Allowing the Commission to ignore the expert’s uncontradicted and unequivocal testimony, and to instead substitute its interpretation of the medical records to arrive at a different opinion than the expert has expressed, goes far beyond viewing the evidence in the light most favorable to the employee. Moreover, in my opinion, acquiescing in the Commission’s actions here contravenes the directives of our Supreme Court which has repeated time and again that in cases involving complicated medical questions, “only an expert can give competent opinion evidence as to the cause of the injury.” Click v. Pilot Freight Carriers, Inc., 300 N.C. 164, 167, 265 S.E.2d 389, 391 (1980) (citing Gillikin v. Burbage, 263 N.C. 317, 139 S.E.2d 753 (1965)). Significantly, the Click Court recognized and relied upon “the continuing medical difficulty in determining the etiology of interver-tebral diseases and injuries[]” in holding that “[r]eliance on Commission expertise is not justified where the subject matter involves a complicated medical question.” Id. at 168, 265 S.E.2d at 391 (citation omitted). Instead,
[i]n the absence of guidance by expert opinion as to whether the accident could or might have resulted in his injury, the Commission could only speculate on the probable cause of his condition. Medical testimony was therefore needed to provide a proper foundation for the Commission’s finding on the question of the injury’s origin.

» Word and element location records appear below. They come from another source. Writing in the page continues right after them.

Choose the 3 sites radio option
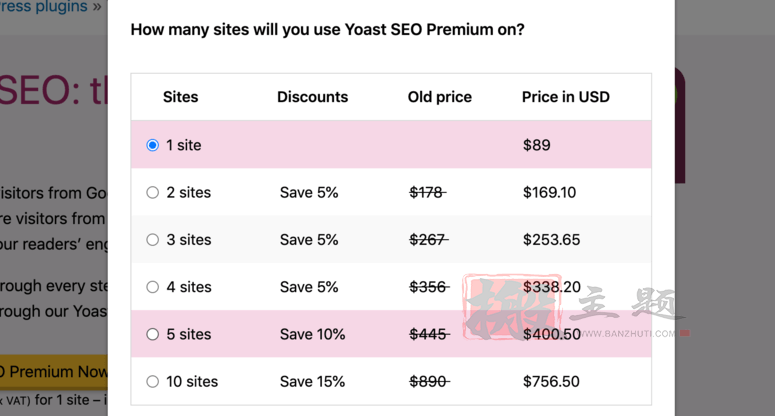The image size is (775, 416). point(153,240)
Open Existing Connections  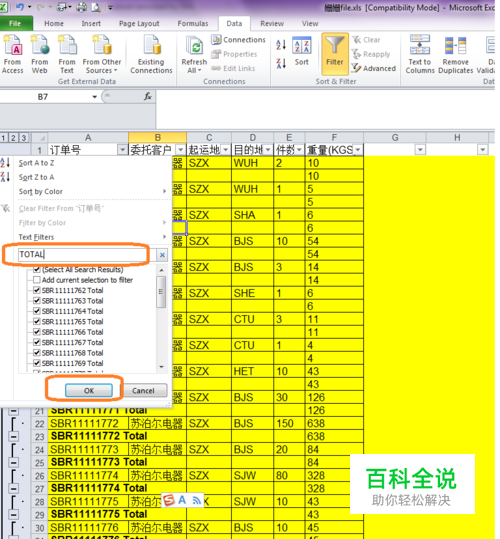[151, 54]
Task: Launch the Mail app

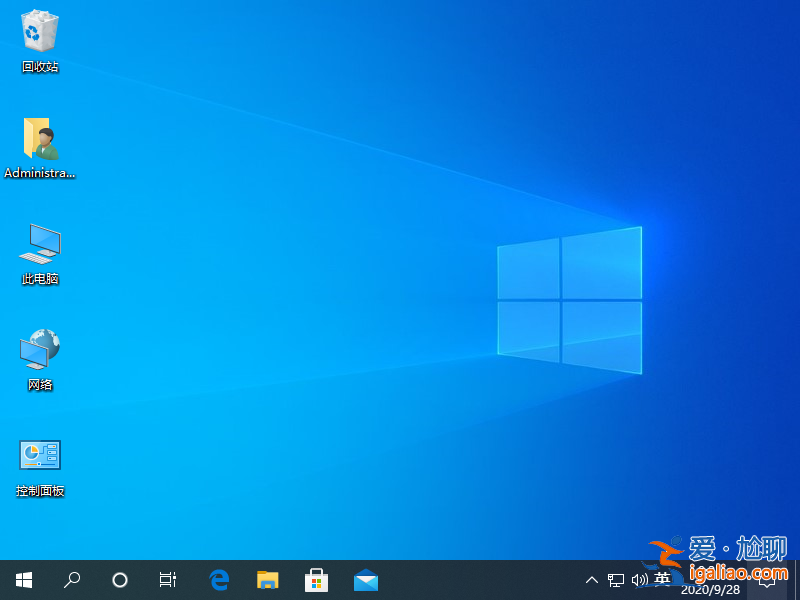Action: click(365, 579)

Id. at 169, 265 S.E.2d at 392.
The question is no less complicated because it concerns the aggravation of a preexisting condition rather than the direct cause of an injury. In fact, the medical causation issues are probably more complex in cases such as this one, involving the existence of a causal link between a traumatic injury and conditions that occur unrelated to trauma, complicated further by the impact of significant recovery from the original traumatic injury before the occurrence of another injurious incident. I am of the opinion that, as in Click, medical testimony was necessary in this case to establish whether Plaintiffs subsequent fall aggravated his original work-related injury. For the reasons stated, I am of the opinion that the evidence fails to estab*621lish the requisite causal connection to make Plaintiff’s subsequent surgery compensable. I thus vote to reverse the decision of the Commission.